Put every line of the material below into a numbered list, leaving out the blank lines.

----

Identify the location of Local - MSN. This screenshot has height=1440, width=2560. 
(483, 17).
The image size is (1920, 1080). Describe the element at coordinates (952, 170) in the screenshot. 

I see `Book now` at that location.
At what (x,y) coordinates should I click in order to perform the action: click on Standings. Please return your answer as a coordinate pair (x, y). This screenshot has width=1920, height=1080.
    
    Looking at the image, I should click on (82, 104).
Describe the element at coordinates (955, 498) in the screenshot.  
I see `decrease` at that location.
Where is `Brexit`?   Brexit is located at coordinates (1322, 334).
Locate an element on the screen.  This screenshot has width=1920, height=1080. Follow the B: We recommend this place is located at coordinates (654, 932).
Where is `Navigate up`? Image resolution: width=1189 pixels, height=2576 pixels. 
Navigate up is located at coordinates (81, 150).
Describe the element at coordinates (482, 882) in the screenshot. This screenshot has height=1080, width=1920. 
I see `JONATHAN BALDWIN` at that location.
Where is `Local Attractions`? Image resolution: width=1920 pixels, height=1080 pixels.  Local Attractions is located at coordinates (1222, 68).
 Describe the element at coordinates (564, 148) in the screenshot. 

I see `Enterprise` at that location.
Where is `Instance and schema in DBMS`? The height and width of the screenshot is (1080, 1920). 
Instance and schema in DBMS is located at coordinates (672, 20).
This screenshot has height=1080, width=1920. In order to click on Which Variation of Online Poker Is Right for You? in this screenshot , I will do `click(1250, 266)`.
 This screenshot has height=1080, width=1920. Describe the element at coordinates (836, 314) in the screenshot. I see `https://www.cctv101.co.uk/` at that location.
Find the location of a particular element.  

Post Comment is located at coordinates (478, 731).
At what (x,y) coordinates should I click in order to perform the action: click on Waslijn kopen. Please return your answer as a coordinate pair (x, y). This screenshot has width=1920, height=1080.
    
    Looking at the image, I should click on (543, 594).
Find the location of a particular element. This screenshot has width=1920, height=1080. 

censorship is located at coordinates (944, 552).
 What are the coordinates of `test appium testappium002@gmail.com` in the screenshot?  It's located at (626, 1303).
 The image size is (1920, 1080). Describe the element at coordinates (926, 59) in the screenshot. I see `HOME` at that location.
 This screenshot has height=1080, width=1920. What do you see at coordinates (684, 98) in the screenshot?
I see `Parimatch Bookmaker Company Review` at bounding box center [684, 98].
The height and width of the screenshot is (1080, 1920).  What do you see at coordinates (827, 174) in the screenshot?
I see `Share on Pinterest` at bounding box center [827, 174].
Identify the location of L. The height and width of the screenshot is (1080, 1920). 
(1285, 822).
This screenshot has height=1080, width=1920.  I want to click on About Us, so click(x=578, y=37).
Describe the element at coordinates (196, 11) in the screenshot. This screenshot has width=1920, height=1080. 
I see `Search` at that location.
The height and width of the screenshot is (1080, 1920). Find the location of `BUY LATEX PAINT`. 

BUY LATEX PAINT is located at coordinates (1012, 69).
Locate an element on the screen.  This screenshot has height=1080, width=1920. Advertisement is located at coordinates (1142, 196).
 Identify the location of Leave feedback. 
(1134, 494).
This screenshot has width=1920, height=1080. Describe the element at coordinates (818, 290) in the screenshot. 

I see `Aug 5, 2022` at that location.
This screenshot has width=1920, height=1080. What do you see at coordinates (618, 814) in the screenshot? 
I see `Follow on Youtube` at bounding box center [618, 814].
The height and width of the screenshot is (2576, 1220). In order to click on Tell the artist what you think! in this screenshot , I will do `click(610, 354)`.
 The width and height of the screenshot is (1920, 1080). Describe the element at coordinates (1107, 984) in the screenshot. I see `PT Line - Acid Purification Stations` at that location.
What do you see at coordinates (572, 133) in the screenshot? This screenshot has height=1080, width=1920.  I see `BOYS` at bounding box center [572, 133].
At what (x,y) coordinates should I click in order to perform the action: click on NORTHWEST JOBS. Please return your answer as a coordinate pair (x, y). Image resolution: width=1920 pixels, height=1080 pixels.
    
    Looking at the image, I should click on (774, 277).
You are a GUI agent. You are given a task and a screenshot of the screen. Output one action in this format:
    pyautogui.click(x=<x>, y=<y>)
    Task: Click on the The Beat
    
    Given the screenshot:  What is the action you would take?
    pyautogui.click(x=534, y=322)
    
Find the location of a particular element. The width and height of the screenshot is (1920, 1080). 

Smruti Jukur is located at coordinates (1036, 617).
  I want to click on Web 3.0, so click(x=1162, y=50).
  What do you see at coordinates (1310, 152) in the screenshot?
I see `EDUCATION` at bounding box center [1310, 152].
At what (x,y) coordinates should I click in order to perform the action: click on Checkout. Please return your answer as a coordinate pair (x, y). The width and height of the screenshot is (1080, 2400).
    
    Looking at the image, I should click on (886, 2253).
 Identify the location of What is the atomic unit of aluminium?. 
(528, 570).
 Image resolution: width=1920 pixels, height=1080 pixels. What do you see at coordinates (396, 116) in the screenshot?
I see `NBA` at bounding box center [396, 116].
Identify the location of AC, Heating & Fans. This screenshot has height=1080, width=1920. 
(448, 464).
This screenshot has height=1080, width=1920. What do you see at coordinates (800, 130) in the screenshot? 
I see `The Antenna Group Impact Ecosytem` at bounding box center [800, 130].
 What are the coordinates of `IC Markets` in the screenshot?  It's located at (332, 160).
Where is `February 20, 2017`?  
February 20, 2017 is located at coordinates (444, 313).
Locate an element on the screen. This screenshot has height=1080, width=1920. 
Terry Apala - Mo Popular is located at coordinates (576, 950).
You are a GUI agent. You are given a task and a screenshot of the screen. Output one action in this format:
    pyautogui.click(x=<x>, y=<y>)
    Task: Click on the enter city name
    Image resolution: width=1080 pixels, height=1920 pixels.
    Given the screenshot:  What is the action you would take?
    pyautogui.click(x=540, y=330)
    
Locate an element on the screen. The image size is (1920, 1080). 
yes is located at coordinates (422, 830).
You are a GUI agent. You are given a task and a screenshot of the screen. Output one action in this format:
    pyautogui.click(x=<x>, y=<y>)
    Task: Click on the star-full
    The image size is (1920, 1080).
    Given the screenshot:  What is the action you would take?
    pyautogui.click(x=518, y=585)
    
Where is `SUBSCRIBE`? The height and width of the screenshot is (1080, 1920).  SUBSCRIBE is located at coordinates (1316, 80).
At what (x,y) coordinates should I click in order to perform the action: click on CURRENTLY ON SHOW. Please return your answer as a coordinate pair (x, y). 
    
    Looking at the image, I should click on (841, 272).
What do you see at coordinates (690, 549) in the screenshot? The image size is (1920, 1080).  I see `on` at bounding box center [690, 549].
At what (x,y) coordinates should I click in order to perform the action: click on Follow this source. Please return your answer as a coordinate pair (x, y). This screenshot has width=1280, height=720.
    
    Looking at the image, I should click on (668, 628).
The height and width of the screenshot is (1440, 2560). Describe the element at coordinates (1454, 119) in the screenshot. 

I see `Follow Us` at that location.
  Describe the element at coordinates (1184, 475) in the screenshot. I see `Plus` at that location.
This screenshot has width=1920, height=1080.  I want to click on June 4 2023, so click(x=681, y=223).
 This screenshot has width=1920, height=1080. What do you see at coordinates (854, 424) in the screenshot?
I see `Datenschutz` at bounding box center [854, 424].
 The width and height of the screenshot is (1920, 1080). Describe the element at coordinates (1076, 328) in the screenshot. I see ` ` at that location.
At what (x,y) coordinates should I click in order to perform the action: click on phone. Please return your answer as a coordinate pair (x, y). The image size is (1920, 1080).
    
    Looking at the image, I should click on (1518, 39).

----

Full solution:
1. Identify the location of Local - MSN. This screenshot has height=1440, width=2560. 
2. (483, 17).
3. The image size is (1920, 1080). Describe the element at coordinates (952, 170) in the screenshot. 
4. I see `Book now` at that location.
5. At what (x,y) coordinates should I click in order to perform the action: click on Standings. Please return your answer as a coordinate pair (x, y). This screenshot has width=1920, height=1080.
6.     Looking at the image, I should click on (82, 104).
7. Describe the element at coordinates (955, 498) in the screenshot.  
8. I see `decrease` at that location.
9. Where is `Brexit`?   Brexit is located at coordinates (1322, 334).
10. Locate an element on the screen.  This screenshot has width=1920, height=1080. Follow the B: We recommend this place is located at coordinates (654, 932).
11. Where is `Navigate up`? Image resolution: width=1189 pixels, height=2576 pixels. 
12. Navigate up is located at coordinates (81, 150).
13. Describe the element at coordinates (482, 882) in the screenshot. This screenshot has height=1080, width=1920. 
14. I see `JONATHAN BALDWIN` at that location.
15. Where is `Local Attractions`? Image resolution: width=1920 pixels, height=1080 pixels.  Local Attractions is located at coordinates (1222, 68).
16.  Describe the element at coordinates (564, 148) in the screenshot. 
17. I see `Enterprise` at that location.
18. Where is `Instance and schema in DBMS`? The height and width of the screenshot is (1080, 1920). 
19. Instance and schema in DBMS is located at coordinates (672, 20).
20. This screenshot has height=1080, width=1920. In order to click on Which Variation of Online Poker Is Right for You? in this screenshot , I will do `click(1250, 266)`.
21.  This screenshot has height=1080, width=1920. Describe the element at coordinates (836, 314) in the screenshot. I see `https://www.cctv101.co.uk/` at that location.
22. Find the location of a particular element.  
23. Post Comment is located at coordinates (478, 731).
24. At what (x,y) coordinates should I click in order to perform the action: click on Waslijn kopen. Please return your answer as a coordinate pair (x, y). This screenshot has width=1920, height=1080.
25.     Looking at the image, I should click on (543, 594).
26. Find the location of a particular element. This screenshot has width=1920, height=1080. 
27. censorship is located at coordinates (944, 552).
28.  What are the coordinates of `test appium testappium002@gmail.com` in the screenshot?  It's located at (626, 1303).
29.  The image size is (1920, 1080). Describe the element at coordinates (926, 59) in the screenshot. I see `HOME` at that location.
30.  This screenshot has height=1080, width=1920. What do you see at coordinates (684, 98) in the screenshot?
31. I see `Parimatch Bookmaker Company Review` at bounding box center [684, 98].
32. The height and width of the screenshot is (1080, 1920).  What do you see at coordinates (827, 174) in the screenshot?
33. I see `Share on Pinterest` at bounding box center [827, 174].
34. Identify the location of L. The height and width of the screenshot is (1080, 1920). 
35. (1285, 822).
36. This screenshot has height=1080, width=1920.  I want to click on About Us, so click(x=578, y=37).
37. Describe the element at coordinates (196, 11) in the screenshot. This screenshot has width=1920, height=1080. 
38. I see `Search` at that location.
39. The height and width of the screenshot is (1080, 1920). Find the location of `BUY LATEX PAINT`. 
40. BUY LATEX PAINT is located at coordinates (1012, 69).
41. Locate an element on the screen.  This screenshot has height=1080, width=1920. Advertisement is located at coordinates (1142, 196).
42.  Identify the location of Leave feedback. 
43. (1134, 494).
44. This screenshot has width=1920, height=1080. Describe the element at coordinates (818, 290) in the screenshot. 
45. I see `Aug 5, 2022` at that location.
46. This screenshot has width=1920, height=1080. What do you see at coordinates (618, 814) in the screenshot? 
47. I see `Follow on Youtube` at bounding box center [618, 814].
48. The height and width of the screenshot is (2576, 1220). In order to click on Tell the artist what you think! in this screenshot , I will do `click(610, 354)`.
49.  The width and height of the screenshot is (1920, 1080). Describe the element at coordinates (1107, 984) in the screenshot. I see `PT Line - Acid Purification Stations` at that location.
50. What do you see at coordinates (572, 133) in the screenshot? This screenshot has height=1080, width=1920.  I see `BOYS` at bounding box center [572, 133].
51. At what (x,y) coordinates should I click in order to perform the action: click on NORTHWEST JOBS. Please return your answer as a coordinate pair (x, y). Image resolution: width=1920 pixels, height=1080 pixels.
52.     Looking at the image, I should click on (774, 277).
53. You are a GUI agent. You are given a task and a screenshot of the screen. Output one action in this format:
54.     pyautogui.click(x=<x>, y=<y>)
55.     Task: Click on the The Beat
56.     Given the screenshot:  What is the action you would take?
57.     pyautogui.click(x=534, y=322)
58. Find the location of a particular element. The width and height of the screenshot is (1920, 1080). 
59. Smruti Jukur is located at coordinates (1036, 617).
60.   I want to click on Web 3.0, so click(x=1162, y=50).
61.   What do you see at coordinates (1310, 152) in the screenshot?
62. I see `EDUCATION` at bounding box center [1310, 152].
63. At what (x,y) coordinates should I click in order to perform the action: click on Checkout. Please return your answer as a coordinate pair (x, y). The width and height of the screenshot is (1080, 2400).
64.     Looking at the image, I should click on (886, 2253).
65.  Identify the location of What is the atomic unit of aluminium?. 
66. (528, 570).
67.  Image resolution: width=1920 pixels, height=1080 pixels. What do you see at coordinates (396, 116) in the screenshot?
68. I see `NBA` at bounding box center [396, 116].
69. Identify the location of AC, Heating & Fans. This screenshot has height=1080, width=1920. 
70. (448, 464).
71. This screenshot has height=1080, width=1920. What do you see at coordinates (800, 130) in the screenshot? 
72. I see `The Antenna Group Impact Ecosytem` at bounding box center [800, 130].
73.  What are the coordinates of `IC Markets` in the screenshot?  It's located at (332, 160).
74. Where is `February 20, 2017`?  
75. February 20, 2017 is located at coordinates (444, 313).
76. Locate an element on the screen. This screenshot has height=1080, width=1920. 
77. Terry Apala - Mo Popular is located at coordinates (576, 950).
78. You are a GUI agent. You are given a task and a screenshot of the screen. Output one action in this format:
79.     pyautogui.click(x=<x>, y=<y>)
80.     Task: Click on the enter city name
81.     Image resolution: width=1080 pixels, height=1920 pixels.
82.     Given the screenshot:  What is the action you would take?
83.     pyautogui.click(x=540, y=330)
84. Locate an element on the screen. The image size is (1920, 1080). 
85. yes is located at coordinates (422, 830).
86. You are a GUI agent. You are given a task and a screenshot of the screen. Output one action in this format:
87.     pyautogui.click(x=<x>, y=<y>)
88.     Task: Click on the star-full
89.     The image size is (1920, 1080).
90.     Given the screenshot:  What is the action you would take?
91.     pyautogui.click(x=518, y=585)
92. Where is `SUBSCRIBE`? The height and width of the screenshot is (1080, 1920).  SUBSCRIBE is located at coordinates (1316, 80).
93. At what (x,y) coordinates should I click in order to perform the action: click on CURRENTLY ON SHOW. Please return your answer as a coordinate pair (x, y). 
94.     Looking at the image, I should click on (841, 272).
95. What do you see at coordinates (690, 549) in the screenshot? The image size is (1920, 1080).  I see `on` at bounding box center [690, 549].
96. At what (x,y) coordinates should I click in order to perform the action: click on Follow this source. Please return your answer as a coordinate pair (x, y). This screenshot has width=1280, height=720.
97.     Looking at the image, I should click on (668, 628).
98. The height and width of the screenshot is (1440, 2560). Describe the element at coordinates (1454, 119) in the screenshot. 
99. I see `Follow Us` at that location.
100.   Describe the element at coordinates (1184, 475) in the screenshot. I see `Plus` at that location.
101. This screenshot has width=1920, height=1080.  I want to click on June 4 2023, so click(x=681, y=223).
102.  This screenshot has width=1920, height=1080. What do you see at coordinates (854, 424) in the screenshot?
103. I see `Datenschutz` at bounding box center [854, 424].
104.  The width and height of the screenshot is (1920, 1080). Describe the element at coordinates (1076, 328) in the screenshot. I see ` ` at that location.
105. At what (x,y) coordinates should I click in order to perform the action: click on phone. Please return your answer as a coordinate pair (x, y). The image size is (1920, 1080).
106.     Looking at the image, I should click on (1518, 39).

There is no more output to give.